Hi JB and very well done on your efforts to overcome your problem with alcohol. Anxiety and depression may or may not be a fall out from your drinking days but your present situation as you describe it would certainly contribute to further anxiety, depression and in my opinion could put your recovery at serious risk.
As a Compulsive Gambler I am learning to steer clear of other “addicts” for fear I might use their situation to either deflect from my own problems or return to gambling as an escape if and when the tension builds as it inevitably, will if we surround ourselves by the “wrong” people.
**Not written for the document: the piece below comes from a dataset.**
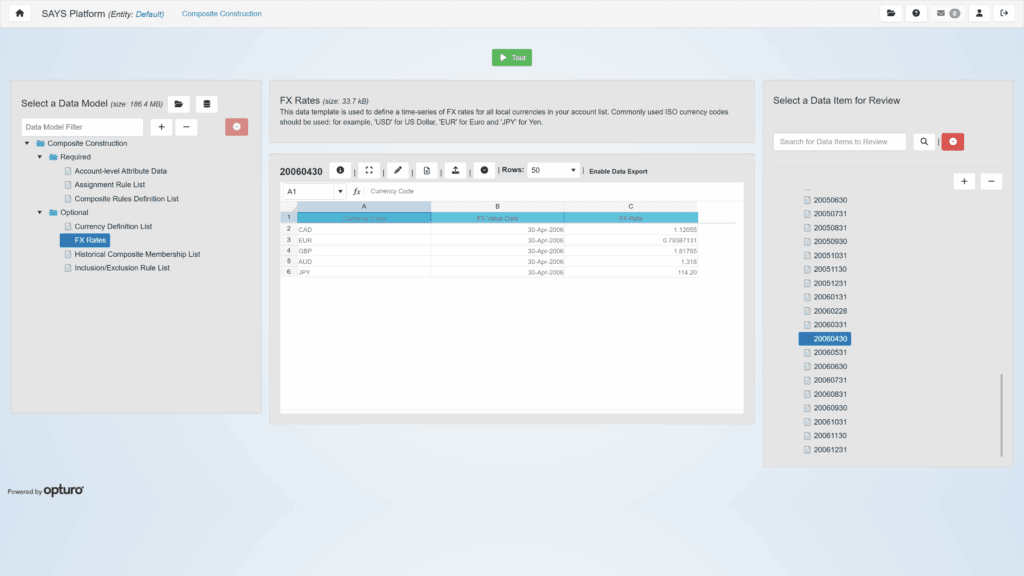Image resolution: width=1024 pixels, height=576 pixels.
Task: Select data item 20060531
Action: click(x=830, y=353)
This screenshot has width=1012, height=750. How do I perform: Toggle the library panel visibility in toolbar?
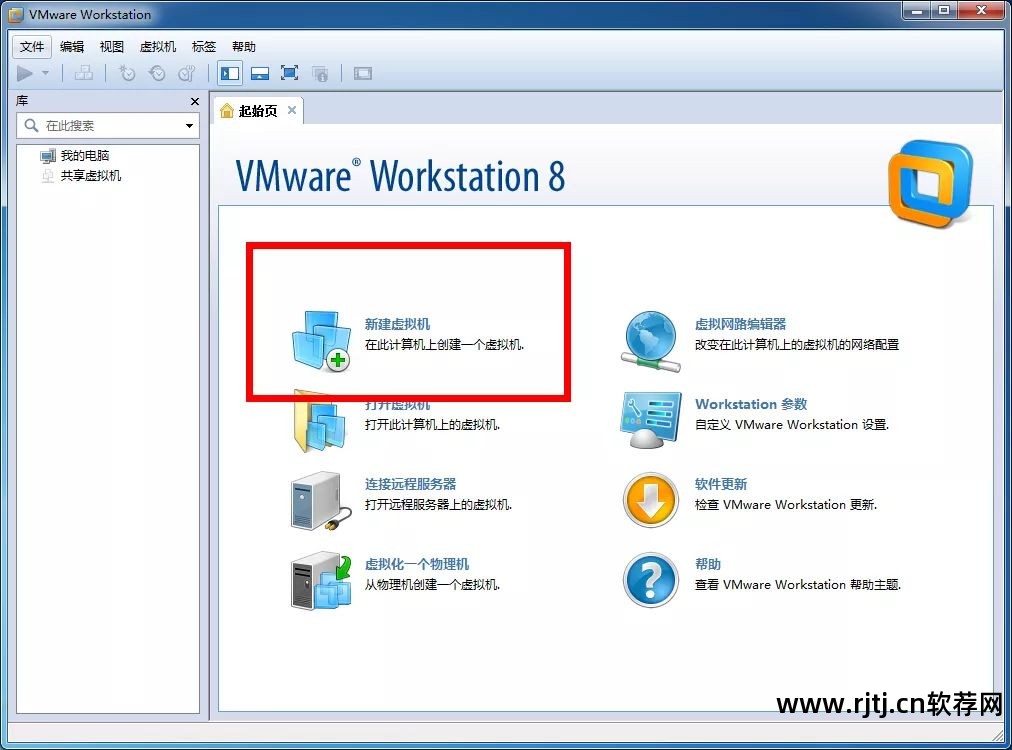click(230, 73)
As a nurse ( now retired mainly due to ill health which was exacerbated by the stress of gambling ) I would be very concerned about your girl friend’s cocaine habit. Every nurse has a duty of care to her/his patients. This is a major priority. I have known of some nurses who were “recreational drug users” (I abhor the term) until one day (just like a CG) they became a bit more adventurous, took a risk, lost control and were witnessed by a nurse colleague using IV medication while on duty, which was intended for patient use. Of course, because this is a criminal, unprofessional and unethical act it necessitates instant reporting, involving the police, the Nursing Board etc and which always results in the nurse losing her license. And it all started with using “recreational drugs”. There are programmes where “Addict” nurses can be rehabilitated of course. This is the worst case scenario. The less evident consequences of drug use relate to impaired judgement while on duty, following use of illegal drugs during the nurses’ free time. Add gambling to the mix and I don’t think anyone would disagree as to how serious this situation could become.
All you can do, JB, is stop enabling this woman.
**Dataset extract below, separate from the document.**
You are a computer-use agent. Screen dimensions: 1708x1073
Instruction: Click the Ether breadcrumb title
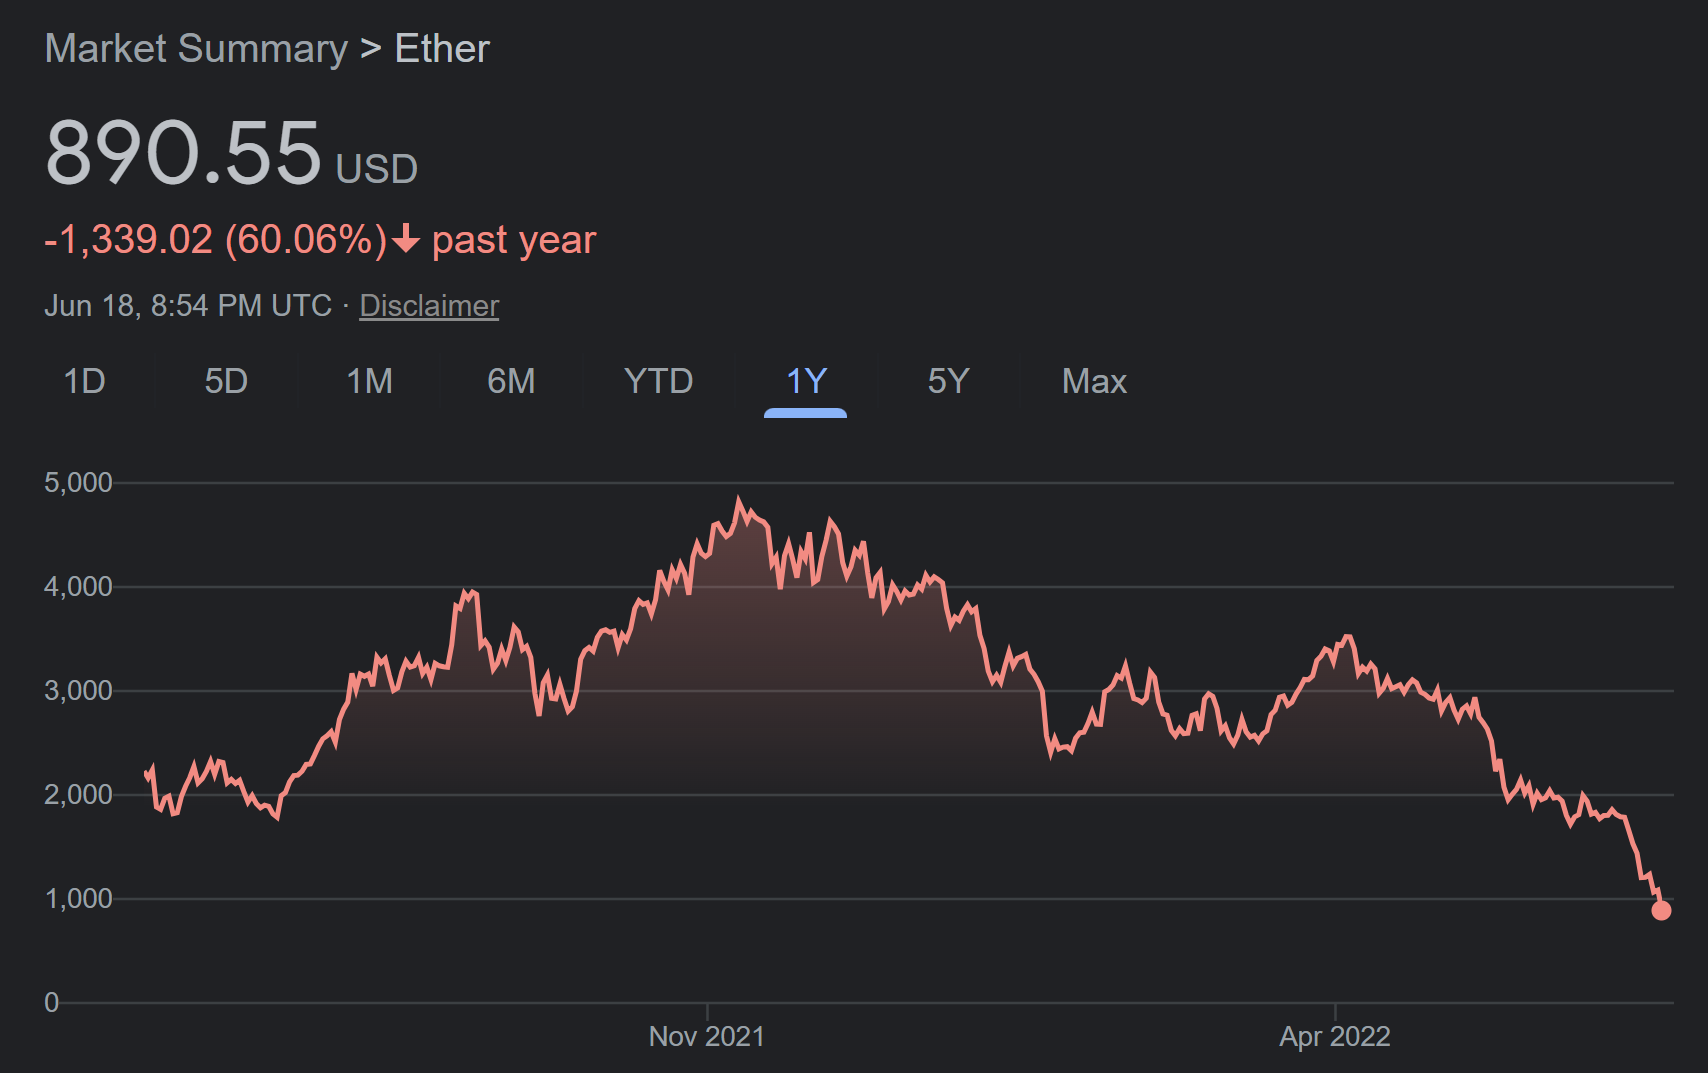(442, 49)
Regardless of your relationship with her, regardless of how lovely she is, regardless of how it will affect her profession, her son’s education, my advice would be to use Tough Love. Sit down with her. (I’m sure you have already) Tell her what is acceptable to you. Set boundaries. Use whatever terms and conditions you see fit and stick to them.
You are being wiped out financially, mentally and emotionally. Is this fair to you?
Your girlfriend has gambling and drug problems. There are Support Groups for both. If she needs to get help she will. Maybe you are preventing her from reaching the “rock bottom” she needs to hit. The main thing that stopped me seeking help was ENABLEMENT. I knew where to turn every time I lost and this allowed me to continue to gamble/self destruct and even justify my actions.
I have reservations about the term “addiction”. Not all drinkers/gamblers are addicts and for that reason I prefer not to use the “Umbrella Term”. I have never met a drug user who didn’t end up with serious problems.
If I were in your shoes, I would consider taking a break until this woman gets help for her problems as you had the courage to seek help for yours.
“God grant me the serenity to accept the things I cannot change, the courage to change the things I can and the WISDOM to know the difference”.